▶ **GIVEN TASK**:
Render the following lines as a JSON list of strings, with one string per line and all blank lines omitted.

▶ **INPUT RECORDS**:
◇ ◇ ◇

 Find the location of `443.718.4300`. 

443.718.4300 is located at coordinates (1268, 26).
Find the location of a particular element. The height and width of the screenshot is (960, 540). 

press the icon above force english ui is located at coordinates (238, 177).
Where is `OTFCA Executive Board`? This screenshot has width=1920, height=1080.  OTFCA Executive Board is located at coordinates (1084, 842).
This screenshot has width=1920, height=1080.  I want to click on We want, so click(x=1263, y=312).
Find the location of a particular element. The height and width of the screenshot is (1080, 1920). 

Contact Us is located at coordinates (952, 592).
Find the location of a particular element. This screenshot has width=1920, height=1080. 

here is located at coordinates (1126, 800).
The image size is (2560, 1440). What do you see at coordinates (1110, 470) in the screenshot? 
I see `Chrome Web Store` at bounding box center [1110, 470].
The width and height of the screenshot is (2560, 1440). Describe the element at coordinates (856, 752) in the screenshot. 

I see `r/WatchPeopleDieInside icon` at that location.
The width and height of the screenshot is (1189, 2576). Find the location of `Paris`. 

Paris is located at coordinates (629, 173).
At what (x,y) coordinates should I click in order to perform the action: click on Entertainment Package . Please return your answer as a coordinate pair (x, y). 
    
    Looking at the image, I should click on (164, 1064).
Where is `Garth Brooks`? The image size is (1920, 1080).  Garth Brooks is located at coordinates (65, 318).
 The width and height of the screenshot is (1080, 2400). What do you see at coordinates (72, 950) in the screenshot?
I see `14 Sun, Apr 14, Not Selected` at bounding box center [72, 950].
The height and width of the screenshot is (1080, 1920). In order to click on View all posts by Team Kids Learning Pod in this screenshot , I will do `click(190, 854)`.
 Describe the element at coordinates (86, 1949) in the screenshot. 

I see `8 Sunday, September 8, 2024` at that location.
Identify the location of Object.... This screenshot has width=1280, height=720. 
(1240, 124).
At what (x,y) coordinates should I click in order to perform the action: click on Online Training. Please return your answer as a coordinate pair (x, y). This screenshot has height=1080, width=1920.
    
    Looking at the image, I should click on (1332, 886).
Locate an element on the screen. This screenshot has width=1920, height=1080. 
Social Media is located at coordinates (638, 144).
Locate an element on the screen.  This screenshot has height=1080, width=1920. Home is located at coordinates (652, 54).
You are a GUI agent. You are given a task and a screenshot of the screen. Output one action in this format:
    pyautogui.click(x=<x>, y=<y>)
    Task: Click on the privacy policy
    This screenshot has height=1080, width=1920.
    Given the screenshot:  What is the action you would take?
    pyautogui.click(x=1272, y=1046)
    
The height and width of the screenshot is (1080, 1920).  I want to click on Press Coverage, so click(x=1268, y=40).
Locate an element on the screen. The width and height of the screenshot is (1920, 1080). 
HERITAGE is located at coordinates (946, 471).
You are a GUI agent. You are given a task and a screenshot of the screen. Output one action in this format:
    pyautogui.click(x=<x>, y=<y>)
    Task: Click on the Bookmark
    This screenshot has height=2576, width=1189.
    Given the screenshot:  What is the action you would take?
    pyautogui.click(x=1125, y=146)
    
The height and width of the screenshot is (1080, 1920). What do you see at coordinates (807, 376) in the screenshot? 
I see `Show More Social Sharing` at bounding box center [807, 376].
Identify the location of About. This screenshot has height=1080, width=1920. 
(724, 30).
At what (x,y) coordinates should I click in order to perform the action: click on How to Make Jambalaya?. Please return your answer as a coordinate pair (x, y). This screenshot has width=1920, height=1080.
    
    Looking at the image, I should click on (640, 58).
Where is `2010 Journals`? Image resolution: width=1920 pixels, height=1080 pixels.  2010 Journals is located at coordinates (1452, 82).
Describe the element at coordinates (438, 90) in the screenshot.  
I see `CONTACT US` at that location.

◇ ◇ ◇

▶ **TASK RESULT**:
[
  " Find the location of `443.718.4300`. ",
  "443.718.4300 is located at coordinates (1268, 26).",
  "Find the location of a particular element. The height and width of the screenshot is (960, 540). ",
  "press the icon above force english ui is located at coordinates (238, 177).",
  "Where is `OTFCA Executive Board`? This screenshot has width=1920, height=1080.  OTFCA Executive Board is located at coordinates (1084, 842).",
  "This screenshot has width=1920, height=1080.  I want to click on We want, so click(x=1263, y=312).",
  "Find the location of a particular element. The height and width of the screenshot is (1080, 1920). ",
  "Contact Us is located at coordinates (952, 592).",
  "Find the location of a particular element. This screenshot has width=1920, height=1080. ",
  "here is located at coordinates (1126, 800).",
  "The image size is (2560, 1440). What do you see at coordinates (1110, 470) in the screenshot? ",
  "I see `Chrome Web Store` at bounding box center [1110, 470].",
  "The width and height of the screenshot is (2560, 1440). Describe the element at coordinates (856, 752) in the screenshot. ",
  "I see `r/WatchPeopleDieInside icon` at that location.",
  "The width and height of the screenshot is (1189, 2576). Find the location of `Paris`. ",
  "Paris is located at coordinates (629, 173).",
  "At what (x,y) coordinates should I click in order to perform the action: click on Entertainment Package . Please return your answer as a coordinate pair (x, y). ",
  "    Looking at the image, I should click on (164, 1064).",
  "Where is `Garth Brooks`? The image size is (1920, 1080).  Garth Brooks is located at coordinates (65, 318).",
  " The width and height of the screenshot is (1080, 2400). What do you see at coordinates (72, 950) in the screenshot?",
  "I see `14 Sun, Apr 14, Not Selected` at bounding box center [72, 950].",
  "The height and width of the screenshot is (1080, 1920). In order to click on View all posts by Team Kids Learning Pod in this screenshot , I will do `click(190, 854)`.",
  " Describe the element at coordinates (86, 1949) in the screenshot. ",
  "I see `8 Sunday, September 8, 2024` at that location.",
  "Identify the location of Object.... This screenshot has width=1280, height=720. ",
  "(1240, 124).",
  "At what (x,y) coordinates should I click in order to perform the action: click on Online Training. Please return your answer as a coordinate pair (x, y). This screenshot has height=1080, width=1920.",
  "    Looking at the image, I should click on (1332, 886).",
  "Locate an element on the screen. This screenshot has width=1920, height=1080. ",
  "Social Media is located at coordinates (638, 144).",
  "Locate an element on the screen.  This screenshot has height=1080, width=1920. Home is located at coordinates (652, 54).",
  "You are a GUI agent. You are given a task and a screenshot of the screen. Output one action in this format:",
  "    pyautogui.click(x=<x>, y=<y>)",
  "    Task: Click on the privacy policy",
  "    This screenshot has height=1080, width=1920.",
  "    Given the screenshot:  What is the action you would take?",
  "    pyautogui.click(x=1272, y=1046)",
  "The height and width of the screenshot is (1080, 1920).  I want to click on Press Coverage, so click(x=1268, y=40).",
  "Locate an element on the screen. The width and height of the screenshot is (1920, 1080). ",
  "HERITAGE is located at coordinates (946, 471).",
  "You are a GUI agent. You are given a task and a screenshot of the screen. Output one action in this format:",
  "    pyautogui.click(x=<x>, y=<y>)",
  "    Task: Click on the Bookmark",
  "    This screenshot has height=2576, width=1189.",
  "    Given the screenshot:  What is the action you would take?",
  "    pyautogui.click(x=1125, y=146)",
  "The height and width of the screenshot is (1080, 1920). What do you see at coordinates (807, 376) in the screenshot? ",
  "I see `Show More Social Sharing` at bounding box center [807, 376].",
  "Identify the location of About. This screenshot has height=1080, width=1920. ",
  "(724, 30).",
  "At what (x,y) coordinates should I click in order to perform the action: click on How to Make Jambalaya?. Please return your answer as a coordinate pair (x, y). This screenshot has width=1920, height=1080.",
  "    Looking at the image, I should click on (640, 58).",
  "Where is `2010 Journals`? Image resolution: width=1920 pixels, height=1080 pixels.  2010 Journals is located at coordinates (1452, 82).",
  "Describe the element at coordinates (438, 90) in the screenshot.  ",
  "I see `CONTACT US` at that location."
]